Doctors at rural surgeries on Anglesey are writing to all their patients to ask them to object to plans for two new pharmacies there.
Currently Meddygfa Penybryn in Dwyran and Coed y Glyn in Llanerchymedd provide their own dispensing service.
They warn that the loss of dispensing income could mean losing doctors.
Betsi Cadwaladr University Health Board said Unicare Pharmacy Ltd had submitted 11 applications across for new pharmacies across north Wales.
"We feel strongly that the health board should reject this application but we need our patients support," said Dr ap Ieuan from Penybryn surgery.
He said providing a doctor dispensing service is important in a rural area not only for the convenience of the patients, but it also generates extra income for the practice which subsidises the number of doctors, nurses and other staff.
Around 5,500 items are dispensed at Dwyran per month.
"If the surgery lost the dispensing service we would lose this extra income and this would mean losing members of staff and at least one doctor," Dr ap Ieuan added.
"Losing a doctor would, without doubt, mean that the care we could provide would deteriorate, not only for patients who use the Dwyran surgery, but for the whole of our 8,200 population," he said.
Dr Rhys Griffiths, is the third generation of his family to be associated with the surgery.

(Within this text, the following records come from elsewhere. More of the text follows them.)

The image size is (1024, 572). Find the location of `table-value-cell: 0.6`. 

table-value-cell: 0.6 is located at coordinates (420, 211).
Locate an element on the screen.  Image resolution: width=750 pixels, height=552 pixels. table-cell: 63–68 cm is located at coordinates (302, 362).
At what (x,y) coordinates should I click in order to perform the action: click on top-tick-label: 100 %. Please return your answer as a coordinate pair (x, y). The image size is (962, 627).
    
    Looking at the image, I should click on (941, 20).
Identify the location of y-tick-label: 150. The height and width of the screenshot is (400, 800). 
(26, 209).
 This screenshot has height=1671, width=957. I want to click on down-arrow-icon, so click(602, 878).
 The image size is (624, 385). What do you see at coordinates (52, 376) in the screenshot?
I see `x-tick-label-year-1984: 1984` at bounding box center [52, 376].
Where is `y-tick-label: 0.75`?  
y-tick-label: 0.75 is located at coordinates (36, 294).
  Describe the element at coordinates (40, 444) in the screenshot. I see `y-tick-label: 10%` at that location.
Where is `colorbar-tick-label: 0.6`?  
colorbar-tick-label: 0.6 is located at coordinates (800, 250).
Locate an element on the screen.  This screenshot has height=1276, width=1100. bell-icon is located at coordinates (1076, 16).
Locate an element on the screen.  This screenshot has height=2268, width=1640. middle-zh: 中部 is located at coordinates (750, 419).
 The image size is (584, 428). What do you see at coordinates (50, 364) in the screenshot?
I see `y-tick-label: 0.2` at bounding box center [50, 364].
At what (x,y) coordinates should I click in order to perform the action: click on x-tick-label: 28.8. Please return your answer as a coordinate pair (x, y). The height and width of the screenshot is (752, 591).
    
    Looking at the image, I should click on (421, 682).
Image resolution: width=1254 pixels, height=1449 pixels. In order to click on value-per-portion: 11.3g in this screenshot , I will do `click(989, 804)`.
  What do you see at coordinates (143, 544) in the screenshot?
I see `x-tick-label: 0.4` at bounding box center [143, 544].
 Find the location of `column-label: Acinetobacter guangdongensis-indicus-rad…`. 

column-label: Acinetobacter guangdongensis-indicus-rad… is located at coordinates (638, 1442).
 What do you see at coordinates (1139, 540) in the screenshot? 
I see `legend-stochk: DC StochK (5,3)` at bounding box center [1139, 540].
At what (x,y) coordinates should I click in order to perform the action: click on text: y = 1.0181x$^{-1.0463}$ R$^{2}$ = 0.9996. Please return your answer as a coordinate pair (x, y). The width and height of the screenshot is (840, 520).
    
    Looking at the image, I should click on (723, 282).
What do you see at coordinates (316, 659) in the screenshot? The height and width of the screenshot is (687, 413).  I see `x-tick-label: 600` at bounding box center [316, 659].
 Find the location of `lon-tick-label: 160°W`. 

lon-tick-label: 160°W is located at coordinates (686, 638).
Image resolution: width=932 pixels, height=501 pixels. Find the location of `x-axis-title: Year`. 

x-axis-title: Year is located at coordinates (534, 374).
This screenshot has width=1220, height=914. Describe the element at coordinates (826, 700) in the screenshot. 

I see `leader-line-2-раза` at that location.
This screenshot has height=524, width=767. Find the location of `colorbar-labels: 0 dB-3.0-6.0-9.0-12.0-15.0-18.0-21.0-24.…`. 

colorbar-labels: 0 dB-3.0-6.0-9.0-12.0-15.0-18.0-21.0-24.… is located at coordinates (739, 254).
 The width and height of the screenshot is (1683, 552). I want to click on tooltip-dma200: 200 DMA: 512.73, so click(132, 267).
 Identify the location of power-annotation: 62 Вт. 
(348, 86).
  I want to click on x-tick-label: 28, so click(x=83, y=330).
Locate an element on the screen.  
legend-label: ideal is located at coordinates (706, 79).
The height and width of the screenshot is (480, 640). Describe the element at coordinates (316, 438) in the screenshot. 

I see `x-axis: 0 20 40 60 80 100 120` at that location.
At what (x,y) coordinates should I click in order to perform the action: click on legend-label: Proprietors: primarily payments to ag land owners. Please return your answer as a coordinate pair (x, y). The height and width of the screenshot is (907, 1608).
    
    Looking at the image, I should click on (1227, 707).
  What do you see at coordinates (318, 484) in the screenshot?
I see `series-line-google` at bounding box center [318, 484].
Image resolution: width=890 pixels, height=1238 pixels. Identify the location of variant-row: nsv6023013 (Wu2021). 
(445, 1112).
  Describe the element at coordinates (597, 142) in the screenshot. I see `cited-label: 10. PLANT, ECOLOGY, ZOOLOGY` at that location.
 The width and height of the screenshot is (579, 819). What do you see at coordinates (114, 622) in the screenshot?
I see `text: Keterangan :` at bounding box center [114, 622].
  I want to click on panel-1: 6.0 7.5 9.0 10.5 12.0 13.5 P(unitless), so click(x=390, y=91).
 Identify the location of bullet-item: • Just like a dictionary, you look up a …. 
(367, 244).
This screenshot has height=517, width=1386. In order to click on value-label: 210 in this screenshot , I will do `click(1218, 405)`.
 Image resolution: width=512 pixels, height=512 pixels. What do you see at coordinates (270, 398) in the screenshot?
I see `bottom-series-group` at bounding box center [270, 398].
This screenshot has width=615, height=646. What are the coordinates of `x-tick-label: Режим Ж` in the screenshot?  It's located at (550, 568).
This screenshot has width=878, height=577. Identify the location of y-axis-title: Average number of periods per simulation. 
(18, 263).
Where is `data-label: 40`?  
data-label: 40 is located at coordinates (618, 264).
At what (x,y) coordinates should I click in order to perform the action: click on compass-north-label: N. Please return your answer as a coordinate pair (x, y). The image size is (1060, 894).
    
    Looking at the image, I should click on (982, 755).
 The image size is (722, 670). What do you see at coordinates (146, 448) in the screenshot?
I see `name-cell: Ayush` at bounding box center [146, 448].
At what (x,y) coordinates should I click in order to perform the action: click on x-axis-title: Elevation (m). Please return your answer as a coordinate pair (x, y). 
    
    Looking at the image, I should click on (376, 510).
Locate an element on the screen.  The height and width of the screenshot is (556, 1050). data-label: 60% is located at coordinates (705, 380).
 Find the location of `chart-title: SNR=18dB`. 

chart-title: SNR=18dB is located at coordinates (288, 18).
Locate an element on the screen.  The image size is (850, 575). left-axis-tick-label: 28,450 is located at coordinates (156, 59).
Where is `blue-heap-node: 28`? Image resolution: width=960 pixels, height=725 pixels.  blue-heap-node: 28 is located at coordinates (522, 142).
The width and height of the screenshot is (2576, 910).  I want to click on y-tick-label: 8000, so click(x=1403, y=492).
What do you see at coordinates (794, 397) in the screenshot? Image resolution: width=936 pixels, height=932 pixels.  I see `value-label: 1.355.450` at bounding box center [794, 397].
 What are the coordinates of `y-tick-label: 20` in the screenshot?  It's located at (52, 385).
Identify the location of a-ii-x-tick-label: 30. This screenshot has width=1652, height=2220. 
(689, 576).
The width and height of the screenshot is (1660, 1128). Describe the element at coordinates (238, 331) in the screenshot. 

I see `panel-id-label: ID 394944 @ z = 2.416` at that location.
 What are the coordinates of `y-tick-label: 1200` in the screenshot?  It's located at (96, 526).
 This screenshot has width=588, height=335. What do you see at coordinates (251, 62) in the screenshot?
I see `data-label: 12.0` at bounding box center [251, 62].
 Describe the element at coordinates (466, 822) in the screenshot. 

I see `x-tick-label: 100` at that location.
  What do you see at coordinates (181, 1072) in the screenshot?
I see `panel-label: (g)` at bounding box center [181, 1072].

"The practice has been serving this community for over 100 years and we want this to continue for another 100 years," he said.
The letter to patients from Coed y Glyn surgery, at Llanerchymedd, tells patients if the application is given the go-ahead the practice would not be allowed to dispense medicines to anyone living within one mile of the proposed pharmacy.
Staff, and one doctor's post, would be put at risk, it said.
"Losing a doctor would inevitably mean a deterioration in the quality of that care, not only for our Llanerchymedd patients, but for the whole of our 6,700 practice population," the letter adds.
Patients have until 30 October to object.
A spokesman for the Betsi Cadwaladr University Health Board said the company has applied for permission to open the Anglesey pharmacies and six in Flintshire, and one in Wrexham, Denbighshire, and Gwynedd.
"There are statutory regulations which determine how these applications are dealt with - particularly in more rural areas, as is often the case in Wales," he said.
"Within the regulations there is a provision, in some instances, which require the health board to consider the issue of potential prejudice to the current provision of pharmaceutical, medical or dispensing services to patients," he added.
As part of the decision making process the board also invites "interested parties" to comment.
The views of professional pharmacists, doctors, local medical committee and Community Pharmacy Wales, and patient representatives are taken into account, he said.
Unicare Pharmacy Ltd, based at Rochdale, Lancashire, has been asked for a comment.